_DOCUMENT SECTION:_
== Segment start ==
Agent Frameworks

FinRAG-12B: A Production-Validated Recipe for Grounded Question Answering in Banking

3-5x faster, 20-50x cheaper, and deployed at 40+ financial institutions.

Deep Dive

A team of researchers (including Denys Katerenchuk, Pablo Duboue, and others) has published FinRAG-12B, a production-validated recipe for grounded question answering in banking. The 12B parameter model addresses critical industry demands: high accuracy, regulatory compliance, and verifiable responses. The training pipeline combines LLM-as-a-Judge filtering, citation annotation, and curriculum learning using only 143M tokens—a fraction of typical datasets. The resulting model outperforms GPT-4.1 on citation grounding and introduces a calibrated refusal mechanism: by training on 22% unanswerable examples, the model achieves a 12% refusal rate, improving on the base model's unsafe 4.3% while avoiding GPT-4.1's over-refusal at 20.2%.

The system is already deployed at over 40 financial institutions, achieving a statistically significant 7.1 percentage point improvement in query resolution. Beyond accuracy, FinRAG-12B offers dramatic cost and speed advantages: it delivers 3-5x faster responses at 20-50x lower cost compared to GPT-4.1. The end-to-end methodology covers everything from data curation to quantized serving, making it a practical blueprint for regulated industries. This work was submitted to ACL 2026 and provides a compelling case for specialized, grounded LLMs over general-purpose frontier models in high-stakes domains.

Key Points
  • FinRAG-12B outperforms GPT-4.1 on citation grounding using only 143M tokens for training.
  • Calibrated refusal mechanism: 12% 'I don't know' rate vs GPT-4.1's 20.2% over-refusal and base model's 4.3% unsafe rate.
  • Deployed at 40+ institutions; delivers 3-5x faster responses and 20-50x lower cost than GPT-4.1.

Why It Matters

Specialized, grounded AI models can outperform general-purpose giants in regulated, high-stakes domains like banking.
== Segment end ==
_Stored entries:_
== Segment start ==
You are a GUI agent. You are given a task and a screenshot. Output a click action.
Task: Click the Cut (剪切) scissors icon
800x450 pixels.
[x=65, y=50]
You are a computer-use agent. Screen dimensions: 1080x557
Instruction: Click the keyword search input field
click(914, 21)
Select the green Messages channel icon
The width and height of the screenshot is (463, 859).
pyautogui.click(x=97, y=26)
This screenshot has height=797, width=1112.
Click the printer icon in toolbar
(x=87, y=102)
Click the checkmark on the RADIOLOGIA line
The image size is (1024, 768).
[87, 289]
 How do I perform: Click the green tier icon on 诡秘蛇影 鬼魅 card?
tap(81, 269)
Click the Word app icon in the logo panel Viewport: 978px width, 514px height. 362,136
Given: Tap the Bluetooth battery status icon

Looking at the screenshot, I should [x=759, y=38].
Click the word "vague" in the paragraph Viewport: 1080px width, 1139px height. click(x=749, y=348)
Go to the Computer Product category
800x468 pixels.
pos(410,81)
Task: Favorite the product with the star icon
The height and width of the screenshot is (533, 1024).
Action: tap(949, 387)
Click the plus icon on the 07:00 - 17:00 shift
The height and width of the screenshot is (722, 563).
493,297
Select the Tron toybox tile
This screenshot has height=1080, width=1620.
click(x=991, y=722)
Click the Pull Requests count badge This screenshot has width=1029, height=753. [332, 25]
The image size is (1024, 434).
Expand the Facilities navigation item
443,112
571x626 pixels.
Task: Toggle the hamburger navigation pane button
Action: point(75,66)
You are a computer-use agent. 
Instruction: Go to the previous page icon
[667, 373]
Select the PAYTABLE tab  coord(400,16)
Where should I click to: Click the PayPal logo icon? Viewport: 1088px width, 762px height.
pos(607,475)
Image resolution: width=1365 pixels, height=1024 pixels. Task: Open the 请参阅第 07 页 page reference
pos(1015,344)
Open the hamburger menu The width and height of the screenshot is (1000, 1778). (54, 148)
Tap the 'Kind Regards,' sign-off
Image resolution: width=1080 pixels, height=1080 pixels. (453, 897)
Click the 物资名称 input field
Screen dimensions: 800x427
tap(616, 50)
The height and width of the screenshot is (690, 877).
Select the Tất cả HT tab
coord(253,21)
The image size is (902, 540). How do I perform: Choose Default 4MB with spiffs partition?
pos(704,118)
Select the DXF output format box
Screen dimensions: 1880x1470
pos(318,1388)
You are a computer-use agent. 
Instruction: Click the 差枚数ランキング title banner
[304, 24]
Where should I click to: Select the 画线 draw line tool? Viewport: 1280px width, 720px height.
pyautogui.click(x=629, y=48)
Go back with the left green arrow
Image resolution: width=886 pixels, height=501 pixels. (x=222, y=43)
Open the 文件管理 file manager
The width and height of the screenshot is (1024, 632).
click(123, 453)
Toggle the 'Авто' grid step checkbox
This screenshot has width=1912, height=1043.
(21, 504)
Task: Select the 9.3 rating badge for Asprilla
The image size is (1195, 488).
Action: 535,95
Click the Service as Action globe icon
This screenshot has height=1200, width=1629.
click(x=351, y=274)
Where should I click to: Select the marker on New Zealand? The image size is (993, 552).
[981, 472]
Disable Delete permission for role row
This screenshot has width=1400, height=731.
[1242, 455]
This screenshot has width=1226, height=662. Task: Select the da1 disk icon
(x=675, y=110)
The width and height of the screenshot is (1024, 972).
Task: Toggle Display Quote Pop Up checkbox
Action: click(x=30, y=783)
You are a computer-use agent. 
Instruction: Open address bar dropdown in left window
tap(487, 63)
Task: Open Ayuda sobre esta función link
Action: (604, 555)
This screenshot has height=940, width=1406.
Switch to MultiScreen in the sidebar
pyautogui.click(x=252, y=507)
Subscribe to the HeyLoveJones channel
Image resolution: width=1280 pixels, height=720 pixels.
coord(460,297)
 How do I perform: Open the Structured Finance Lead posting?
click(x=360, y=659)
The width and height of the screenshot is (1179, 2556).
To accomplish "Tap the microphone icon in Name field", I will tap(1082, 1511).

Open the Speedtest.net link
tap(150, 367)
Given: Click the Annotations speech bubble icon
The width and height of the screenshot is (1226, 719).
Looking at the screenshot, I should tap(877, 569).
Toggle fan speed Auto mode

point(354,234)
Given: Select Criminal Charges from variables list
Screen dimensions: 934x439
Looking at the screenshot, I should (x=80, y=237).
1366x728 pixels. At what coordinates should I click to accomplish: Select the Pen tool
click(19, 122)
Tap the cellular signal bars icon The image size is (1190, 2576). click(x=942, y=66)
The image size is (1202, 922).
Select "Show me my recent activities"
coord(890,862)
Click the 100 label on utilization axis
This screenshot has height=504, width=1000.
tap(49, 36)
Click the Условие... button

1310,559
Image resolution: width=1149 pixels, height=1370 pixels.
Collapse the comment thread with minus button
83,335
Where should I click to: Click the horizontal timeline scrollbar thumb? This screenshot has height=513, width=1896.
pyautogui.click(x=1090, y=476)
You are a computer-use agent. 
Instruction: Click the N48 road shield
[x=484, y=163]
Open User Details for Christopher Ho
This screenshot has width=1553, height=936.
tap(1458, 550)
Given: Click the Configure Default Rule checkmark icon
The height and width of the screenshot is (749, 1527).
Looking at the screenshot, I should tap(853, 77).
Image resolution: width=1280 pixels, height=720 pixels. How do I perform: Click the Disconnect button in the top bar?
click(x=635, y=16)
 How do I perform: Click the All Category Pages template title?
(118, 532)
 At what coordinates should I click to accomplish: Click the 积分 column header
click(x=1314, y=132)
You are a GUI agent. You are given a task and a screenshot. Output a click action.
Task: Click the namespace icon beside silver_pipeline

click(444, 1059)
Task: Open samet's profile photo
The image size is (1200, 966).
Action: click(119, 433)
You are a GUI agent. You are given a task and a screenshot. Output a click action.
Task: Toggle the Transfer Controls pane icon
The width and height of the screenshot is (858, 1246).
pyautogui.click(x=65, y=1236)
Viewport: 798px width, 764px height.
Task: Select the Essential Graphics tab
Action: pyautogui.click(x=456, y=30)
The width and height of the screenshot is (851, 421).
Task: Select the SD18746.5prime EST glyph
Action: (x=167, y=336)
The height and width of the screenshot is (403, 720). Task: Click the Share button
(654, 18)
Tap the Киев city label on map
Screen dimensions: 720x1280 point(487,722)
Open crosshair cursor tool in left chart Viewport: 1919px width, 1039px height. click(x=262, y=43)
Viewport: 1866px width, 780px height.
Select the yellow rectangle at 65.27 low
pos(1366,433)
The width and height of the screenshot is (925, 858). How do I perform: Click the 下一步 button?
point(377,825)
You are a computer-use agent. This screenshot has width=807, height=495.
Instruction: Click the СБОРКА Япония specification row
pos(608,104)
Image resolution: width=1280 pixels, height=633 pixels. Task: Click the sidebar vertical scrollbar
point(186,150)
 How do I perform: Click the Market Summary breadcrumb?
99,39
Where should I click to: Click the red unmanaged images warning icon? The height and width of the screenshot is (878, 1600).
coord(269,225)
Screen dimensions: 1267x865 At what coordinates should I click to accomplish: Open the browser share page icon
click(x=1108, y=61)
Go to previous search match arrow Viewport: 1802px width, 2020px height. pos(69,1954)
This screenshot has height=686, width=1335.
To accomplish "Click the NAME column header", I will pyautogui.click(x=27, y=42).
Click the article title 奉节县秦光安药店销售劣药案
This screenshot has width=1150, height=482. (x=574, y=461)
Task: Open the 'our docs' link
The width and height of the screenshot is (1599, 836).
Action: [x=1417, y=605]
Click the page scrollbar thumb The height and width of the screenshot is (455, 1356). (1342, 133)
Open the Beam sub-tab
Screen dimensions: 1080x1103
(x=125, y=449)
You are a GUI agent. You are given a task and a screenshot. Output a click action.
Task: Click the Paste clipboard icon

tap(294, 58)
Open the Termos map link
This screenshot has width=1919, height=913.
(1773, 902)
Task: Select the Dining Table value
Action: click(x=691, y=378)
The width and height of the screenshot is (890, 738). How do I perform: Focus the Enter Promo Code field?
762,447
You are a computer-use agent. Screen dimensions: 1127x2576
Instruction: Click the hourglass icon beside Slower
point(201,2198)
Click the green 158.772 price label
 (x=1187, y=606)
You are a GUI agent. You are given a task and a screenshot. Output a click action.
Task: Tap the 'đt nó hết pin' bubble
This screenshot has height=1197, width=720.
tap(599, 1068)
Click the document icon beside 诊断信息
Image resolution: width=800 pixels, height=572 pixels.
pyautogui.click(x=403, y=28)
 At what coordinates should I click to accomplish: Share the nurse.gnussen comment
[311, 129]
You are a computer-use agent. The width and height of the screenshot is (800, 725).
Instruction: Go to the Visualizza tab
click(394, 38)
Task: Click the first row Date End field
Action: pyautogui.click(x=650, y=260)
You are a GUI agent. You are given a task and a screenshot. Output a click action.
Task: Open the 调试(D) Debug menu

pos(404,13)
== Segment end ==
_WHAT YOU NEED TO DO:_ According to the FinRAG-12B article, what percentage of unanswerable examples was the model trained on to calibrate its refusals? The entries are separate material and have no connection to the FinRAG-12B article.

_SOLUTION:_ 22%